▶ _EXERCISE PROMPT_
Could you reproduce every line of the data from the one containing "Atlas (813, 668)" down to the one containing "ID. Buzz (821, 698)", both included, keeping each line's text as it is but multiplying every coordinate in the answers by 1.7 and rounding to whole numbers, with halves rounded up?

· · · · · · ·

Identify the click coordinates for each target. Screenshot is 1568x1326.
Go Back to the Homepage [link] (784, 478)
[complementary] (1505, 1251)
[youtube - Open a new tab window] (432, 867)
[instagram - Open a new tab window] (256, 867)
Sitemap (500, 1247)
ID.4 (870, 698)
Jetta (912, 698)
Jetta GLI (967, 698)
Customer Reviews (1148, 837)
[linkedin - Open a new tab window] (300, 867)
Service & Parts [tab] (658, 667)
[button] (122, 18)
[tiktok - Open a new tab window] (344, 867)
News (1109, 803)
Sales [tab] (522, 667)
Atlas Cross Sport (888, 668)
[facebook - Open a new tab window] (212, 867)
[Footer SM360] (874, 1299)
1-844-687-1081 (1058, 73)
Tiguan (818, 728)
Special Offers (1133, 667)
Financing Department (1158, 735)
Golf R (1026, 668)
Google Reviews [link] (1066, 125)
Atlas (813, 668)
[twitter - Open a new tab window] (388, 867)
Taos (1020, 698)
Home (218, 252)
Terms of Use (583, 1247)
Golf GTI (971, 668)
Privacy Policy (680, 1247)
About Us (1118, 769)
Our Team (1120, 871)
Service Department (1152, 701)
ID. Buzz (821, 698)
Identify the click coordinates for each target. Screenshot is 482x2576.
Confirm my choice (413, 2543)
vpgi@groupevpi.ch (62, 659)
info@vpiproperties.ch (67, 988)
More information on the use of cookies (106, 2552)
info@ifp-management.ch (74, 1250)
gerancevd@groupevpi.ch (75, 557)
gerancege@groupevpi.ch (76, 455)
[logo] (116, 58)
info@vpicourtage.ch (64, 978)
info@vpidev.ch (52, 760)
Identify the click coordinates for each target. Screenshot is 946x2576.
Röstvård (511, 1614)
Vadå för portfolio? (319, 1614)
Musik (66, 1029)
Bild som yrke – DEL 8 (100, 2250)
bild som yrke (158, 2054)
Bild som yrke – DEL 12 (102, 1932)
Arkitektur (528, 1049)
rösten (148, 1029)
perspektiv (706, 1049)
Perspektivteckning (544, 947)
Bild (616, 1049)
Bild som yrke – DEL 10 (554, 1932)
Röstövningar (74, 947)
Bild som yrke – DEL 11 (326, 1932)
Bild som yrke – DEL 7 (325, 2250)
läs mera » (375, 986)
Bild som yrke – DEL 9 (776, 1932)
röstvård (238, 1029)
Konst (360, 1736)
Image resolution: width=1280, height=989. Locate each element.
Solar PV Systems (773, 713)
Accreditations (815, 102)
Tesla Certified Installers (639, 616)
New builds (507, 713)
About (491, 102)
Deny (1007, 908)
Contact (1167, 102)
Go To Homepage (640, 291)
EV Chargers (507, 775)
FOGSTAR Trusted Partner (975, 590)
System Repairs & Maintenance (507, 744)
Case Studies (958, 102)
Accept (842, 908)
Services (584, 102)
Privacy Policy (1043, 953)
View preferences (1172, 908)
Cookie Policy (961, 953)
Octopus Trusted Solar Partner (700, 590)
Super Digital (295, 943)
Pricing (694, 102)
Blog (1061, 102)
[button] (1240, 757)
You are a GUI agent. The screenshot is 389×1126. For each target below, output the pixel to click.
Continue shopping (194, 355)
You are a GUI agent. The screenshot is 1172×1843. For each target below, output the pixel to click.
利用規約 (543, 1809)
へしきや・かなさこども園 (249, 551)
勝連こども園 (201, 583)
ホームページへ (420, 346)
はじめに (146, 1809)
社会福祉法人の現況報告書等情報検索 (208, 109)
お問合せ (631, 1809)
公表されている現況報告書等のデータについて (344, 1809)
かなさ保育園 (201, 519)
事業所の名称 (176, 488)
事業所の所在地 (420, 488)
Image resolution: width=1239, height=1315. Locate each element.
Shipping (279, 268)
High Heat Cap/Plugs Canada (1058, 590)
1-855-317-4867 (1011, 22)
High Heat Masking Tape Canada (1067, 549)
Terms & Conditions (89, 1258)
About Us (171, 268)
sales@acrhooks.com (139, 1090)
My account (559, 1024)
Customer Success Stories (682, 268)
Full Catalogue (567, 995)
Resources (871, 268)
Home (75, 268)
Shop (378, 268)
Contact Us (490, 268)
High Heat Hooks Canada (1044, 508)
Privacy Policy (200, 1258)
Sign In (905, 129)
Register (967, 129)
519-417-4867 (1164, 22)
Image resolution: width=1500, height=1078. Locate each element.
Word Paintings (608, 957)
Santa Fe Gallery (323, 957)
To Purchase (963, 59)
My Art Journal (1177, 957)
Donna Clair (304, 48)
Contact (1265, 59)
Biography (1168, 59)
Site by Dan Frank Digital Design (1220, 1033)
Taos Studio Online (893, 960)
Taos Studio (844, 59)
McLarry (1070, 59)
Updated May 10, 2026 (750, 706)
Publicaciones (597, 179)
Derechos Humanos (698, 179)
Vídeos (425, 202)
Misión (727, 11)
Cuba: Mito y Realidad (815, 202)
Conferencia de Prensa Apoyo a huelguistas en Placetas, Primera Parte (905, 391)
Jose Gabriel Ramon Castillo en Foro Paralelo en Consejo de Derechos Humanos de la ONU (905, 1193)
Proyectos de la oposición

· · · · · · ·

▶ _COMPLETED TASK_
Atlas (1382, 1136)
[twitter - Open a new tab window] (660, 1474)
Taos (1734, 1187)
Home (371, 428)
Terms of Use (991, 2120)
Golf GTI (1651, 1136)
Privacy Policy (1156, 2120)
About Us (1901, 1307)
Our Team (1904, 1481)
Service Department (1958, 1192)
ID. Buzz (1396, 1187)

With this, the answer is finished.